GIVEN DATA Start Marker
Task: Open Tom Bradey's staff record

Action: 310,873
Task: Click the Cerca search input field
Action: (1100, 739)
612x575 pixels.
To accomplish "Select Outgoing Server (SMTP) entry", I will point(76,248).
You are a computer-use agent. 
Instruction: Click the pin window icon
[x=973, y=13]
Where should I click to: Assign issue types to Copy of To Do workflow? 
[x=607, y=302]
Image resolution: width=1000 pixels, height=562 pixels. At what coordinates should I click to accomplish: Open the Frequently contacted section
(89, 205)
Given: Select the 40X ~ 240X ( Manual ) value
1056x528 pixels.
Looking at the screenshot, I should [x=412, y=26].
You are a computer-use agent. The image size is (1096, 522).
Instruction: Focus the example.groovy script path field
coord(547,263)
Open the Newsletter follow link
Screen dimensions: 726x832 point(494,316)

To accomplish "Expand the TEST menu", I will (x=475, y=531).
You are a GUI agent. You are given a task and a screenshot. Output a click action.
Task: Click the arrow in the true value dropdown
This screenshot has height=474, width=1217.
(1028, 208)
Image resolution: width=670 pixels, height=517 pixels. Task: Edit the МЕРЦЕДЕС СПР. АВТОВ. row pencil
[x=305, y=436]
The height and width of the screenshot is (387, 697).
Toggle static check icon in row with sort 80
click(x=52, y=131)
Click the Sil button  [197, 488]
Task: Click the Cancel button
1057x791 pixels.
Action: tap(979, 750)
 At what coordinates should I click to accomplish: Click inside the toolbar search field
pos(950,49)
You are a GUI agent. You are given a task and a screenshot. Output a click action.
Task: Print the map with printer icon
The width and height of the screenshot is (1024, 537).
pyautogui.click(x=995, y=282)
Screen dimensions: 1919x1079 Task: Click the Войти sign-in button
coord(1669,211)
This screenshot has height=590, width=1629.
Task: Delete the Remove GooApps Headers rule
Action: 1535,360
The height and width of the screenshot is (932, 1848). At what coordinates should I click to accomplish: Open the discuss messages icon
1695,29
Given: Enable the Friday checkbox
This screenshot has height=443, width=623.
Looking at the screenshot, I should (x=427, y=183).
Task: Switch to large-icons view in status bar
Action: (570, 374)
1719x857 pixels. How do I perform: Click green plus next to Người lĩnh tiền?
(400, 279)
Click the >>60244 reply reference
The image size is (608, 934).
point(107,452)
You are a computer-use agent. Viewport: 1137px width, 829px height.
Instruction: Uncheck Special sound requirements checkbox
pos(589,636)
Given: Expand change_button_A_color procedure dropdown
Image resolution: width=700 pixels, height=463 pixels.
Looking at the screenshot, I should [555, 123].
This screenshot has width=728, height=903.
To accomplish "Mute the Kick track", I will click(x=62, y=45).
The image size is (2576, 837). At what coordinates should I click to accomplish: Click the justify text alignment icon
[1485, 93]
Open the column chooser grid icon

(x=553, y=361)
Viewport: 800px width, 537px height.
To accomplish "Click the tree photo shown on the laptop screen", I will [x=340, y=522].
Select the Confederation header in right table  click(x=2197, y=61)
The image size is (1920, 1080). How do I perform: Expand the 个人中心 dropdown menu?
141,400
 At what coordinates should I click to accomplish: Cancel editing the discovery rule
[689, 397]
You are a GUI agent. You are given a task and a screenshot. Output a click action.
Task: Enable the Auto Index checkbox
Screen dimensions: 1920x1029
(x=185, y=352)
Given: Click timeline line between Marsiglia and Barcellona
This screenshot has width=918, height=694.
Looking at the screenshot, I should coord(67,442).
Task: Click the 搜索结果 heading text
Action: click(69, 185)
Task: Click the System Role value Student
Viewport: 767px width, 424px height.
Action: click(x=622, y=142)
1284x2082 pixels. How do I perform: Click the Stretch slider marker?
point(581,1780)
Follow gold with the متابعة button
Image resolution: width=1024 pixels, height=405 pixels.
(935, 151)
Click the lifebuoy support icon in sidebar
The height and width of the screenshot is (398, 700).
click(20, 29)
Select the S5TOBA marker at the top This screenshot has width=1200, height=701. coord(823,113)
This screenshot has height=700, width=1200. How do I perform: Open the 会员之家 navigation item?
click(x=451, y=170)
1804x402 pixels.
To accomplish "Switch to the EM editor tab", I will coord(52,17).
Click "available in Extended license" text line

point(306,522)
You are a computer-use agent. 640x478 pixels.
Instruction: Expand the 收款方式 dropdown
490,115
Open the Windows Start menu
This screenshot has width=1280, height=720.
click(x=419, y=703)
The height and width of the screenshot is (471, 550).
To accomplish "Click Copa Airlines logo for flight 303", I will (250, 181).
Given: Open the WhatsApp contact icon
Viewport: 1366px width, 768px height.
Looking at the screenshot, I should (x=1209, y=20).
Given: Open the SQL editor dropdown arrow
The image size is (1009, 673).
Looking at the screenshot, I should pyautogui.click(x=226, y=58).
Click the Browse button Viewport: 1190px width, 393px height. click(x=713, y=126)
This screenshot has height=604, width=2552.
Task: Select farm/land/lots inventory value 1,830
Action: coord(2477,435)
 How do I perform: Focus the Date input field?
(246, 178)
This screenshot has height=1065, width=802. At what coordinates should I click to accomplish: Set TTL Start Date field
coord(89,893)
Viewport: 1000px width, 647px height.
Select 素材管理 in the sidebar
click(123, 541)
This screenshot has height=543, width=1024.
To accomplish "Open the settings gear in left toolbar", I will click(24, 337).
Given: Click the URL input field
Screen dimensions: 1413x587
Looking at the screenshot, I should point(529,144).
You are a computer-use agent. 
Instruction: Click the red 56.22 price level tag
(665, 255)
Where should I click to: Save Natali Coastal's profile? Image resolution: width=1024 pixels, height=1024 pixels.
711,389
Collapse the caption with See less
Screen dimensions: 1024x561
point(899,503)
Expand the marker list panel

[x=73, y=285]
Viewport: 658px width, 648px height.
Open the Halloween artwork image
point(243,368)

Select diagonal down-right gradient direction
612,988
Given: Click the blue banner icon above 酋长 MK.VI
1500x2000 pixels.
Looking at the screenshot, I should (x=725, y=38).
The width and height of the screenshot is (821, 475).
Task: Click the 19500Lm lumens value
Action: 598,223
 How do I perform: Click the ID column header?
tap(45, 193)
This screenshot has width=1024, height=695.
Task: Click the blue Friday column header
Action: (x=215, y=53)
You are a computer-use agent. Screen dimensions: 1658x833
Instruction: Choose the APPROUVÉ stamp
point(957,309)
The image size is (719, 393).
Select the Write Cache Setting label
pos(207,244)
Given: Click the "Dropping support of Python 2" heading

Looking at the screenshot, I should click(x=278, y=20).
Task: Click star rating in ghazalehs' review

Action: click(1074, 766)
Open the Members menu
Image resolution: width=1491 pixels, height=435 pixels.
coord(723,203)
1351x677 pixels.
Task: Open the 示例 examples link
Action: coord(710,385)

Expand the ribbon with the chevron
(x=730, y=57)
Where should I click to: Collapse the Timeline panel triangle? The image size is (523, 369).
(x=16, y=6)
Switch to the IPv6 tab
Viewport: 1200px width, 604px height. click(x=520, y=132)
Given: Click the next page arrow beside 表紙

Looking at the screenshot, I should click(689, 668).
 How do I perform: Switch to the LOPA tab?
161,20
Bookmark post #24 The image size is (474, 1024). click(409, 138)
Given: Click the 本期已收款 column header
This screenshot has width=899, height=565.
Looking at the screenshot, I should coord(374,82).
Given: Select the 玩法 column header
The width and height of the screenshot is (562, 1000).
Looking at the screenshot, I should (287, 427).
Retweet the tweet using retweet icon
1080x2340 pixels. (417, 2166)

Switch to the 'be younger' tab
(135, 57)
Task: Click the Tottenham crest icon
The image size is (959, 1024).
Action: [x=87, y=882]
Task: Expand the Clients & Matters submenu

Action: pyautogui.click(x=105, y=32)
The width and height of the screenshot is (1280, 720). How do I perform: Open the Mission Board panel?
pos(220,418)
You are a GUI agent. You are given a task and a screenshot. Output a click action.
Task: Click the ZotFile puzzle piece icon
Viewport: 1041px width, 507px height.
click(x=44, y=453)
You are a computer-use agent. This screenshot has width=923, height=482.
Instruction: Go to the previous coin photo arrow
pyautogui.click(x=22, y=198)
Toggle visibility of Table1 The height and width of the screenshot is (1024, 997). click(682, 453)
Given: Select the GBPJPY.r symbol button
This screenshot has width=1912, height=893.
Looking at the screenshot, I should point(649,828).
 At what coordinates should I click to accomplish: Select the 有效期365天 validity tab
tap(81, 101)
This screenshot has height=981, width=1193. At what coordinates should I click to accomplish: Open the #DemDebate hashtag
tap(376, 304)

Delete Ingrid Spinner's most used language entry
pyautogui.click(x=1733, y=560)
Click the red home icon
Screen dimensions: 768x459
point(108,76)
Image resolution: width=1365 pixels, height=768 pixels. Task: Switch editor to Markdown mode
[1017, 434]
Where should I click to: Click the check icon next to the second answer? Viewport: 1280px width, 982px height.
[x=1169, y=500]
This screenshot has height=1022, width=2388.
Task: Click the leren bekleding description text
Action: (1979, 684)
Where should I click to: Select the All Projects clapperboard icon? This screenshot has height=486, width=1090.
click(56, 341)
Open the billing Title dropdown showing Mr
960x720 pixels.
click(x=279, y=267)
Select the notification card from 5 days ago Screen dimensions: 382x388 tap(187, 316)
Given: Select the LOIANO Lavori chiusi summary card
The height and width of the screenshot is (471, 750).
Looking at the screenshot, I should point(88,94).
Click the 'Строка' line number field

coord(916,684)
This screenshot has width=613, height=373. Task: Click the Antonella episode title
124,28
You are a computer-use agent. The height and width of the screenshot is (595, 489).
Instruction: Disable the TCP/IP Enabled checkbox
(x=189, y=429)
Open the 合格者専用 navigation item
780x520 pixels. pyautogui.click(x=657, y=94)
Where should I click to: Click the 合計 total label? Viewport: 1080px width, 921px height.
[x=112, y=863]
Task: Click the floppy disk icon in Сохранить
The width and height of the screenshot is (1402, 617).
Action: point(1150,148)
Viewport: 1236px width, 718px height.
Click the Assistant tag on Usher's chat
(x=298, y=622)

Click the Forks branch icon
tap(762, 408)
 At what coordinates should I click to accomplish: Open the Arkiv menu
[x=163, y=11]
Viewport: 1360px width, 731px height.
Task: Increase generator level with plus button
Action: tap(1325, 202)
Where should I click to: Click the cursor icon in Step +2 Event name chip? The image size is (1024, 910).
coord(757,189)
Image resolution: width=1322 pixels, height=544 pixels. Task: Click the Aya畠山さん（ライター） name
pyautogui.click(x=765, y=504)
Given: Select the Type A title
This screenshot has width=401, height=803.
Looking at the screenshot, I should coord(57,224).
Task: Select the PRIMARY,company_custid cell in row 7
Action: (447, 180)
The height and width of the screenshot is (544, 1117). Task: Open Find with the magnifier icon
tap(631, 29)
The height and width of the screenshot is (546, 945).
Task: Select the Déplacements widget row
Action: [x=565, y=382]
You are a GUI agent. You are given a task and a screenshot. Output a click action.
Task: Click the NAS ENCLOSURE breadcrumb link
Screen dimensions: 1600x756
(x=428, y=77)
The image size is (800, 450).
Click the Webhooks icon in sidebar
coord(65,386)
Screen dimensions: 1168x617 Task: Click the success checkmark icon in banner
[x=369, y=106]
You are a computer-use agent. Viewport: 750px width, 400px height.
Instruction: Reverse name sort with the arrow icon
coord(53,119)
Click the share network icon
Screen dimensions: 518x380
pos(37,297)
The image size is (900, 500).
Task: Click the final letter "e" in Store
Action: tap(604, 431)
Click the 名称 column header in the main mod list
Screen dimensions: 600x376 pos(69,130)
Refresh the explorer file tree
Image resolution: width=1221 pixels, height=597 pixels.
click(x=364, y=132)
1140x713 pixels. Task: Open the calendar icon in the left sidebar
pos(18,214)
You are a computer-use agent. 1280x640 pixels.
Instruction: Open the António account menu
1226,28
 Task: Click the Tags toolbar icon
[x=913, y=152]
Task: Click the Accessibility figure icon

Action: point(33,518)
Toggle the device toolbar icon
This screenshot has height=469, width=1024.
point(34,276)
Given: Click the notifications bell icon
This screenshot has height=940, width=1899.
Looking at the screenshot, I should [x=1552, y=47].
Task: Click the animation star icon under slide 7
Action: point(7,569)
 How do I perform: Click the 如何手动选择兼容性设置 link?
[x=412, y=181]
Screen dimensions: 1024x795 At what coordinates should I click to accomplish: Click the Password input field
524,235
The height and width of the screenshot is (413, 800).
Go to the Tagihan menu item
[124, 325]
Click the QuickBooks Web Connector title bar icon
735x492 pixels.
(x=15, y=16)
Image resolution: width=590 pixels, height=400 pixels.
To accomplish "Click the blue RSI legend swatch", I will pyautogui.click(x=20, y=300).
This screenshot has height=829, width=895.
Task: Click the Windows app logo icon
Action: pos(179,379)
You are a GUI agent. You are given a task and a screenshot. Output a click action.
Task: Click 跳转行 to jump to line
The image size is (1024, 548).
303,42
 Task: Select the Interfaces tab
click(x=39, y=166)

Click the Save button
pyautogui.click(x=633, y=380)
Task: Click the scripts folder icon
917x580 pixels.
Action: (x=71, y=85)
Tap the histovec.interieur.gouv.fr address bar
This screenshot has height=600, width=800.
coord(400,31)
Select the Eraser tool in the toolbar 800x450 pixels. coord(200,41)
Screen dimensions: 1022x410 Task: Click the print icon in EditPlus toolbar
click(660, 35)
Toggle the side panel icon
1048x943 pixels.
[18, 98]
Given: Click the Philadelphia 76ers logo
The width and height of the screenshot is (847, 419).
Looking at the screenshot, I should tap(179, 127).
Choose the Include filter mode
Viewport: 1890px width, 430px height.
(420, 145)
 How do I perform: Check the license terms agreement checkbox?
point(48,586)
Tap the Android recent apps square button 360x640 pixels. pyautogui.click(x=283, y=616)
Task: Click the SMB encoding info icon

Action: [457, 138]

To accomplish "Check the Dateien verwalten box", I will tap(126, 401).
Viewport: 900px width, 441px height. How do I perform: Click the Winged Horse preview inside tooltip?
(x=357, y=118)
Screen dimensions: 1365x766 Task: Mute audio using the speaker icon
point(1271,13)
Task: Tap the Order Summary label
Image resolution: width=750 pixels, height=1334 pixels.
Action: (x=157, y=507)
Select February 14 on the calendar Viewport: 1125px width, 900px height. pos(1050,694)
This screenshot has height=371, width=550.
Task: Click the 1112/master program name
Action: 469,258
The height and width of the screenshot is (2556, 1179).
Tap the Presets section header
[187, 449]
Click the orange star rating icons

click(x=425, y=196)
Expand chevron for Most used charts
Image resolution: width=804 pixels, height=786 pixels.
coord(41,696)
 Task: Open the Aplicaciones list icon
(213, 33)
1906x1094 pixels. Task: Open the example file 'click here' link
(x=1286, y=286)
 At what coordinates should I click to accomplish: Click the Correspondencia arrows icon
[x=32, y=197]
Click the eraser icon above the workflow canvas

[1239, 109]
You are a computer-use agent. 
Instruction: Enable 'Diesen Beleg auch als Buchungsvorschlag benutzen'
GIVEN DATA End Marker
TASK OBJECTIVE:
Search the listing above for the lines with "At what coordinates should I click to accomplish: Cancel" and "Given: Click timeline", then output those lines and all lines between them exactly.

PROBLEM SOLUTION:
 At what coordinates should I click to accomplish: Cancel editing the discovery rule
[689, 397]
You are a GUI agent. You are given a task and a screenshot. Output a click action.
Task: Enable the Auto Index checkbox
Screen dimensions: 1920x1029
(x=185, y=352)
Given: Click timeline line between Marsiglia and Barcellona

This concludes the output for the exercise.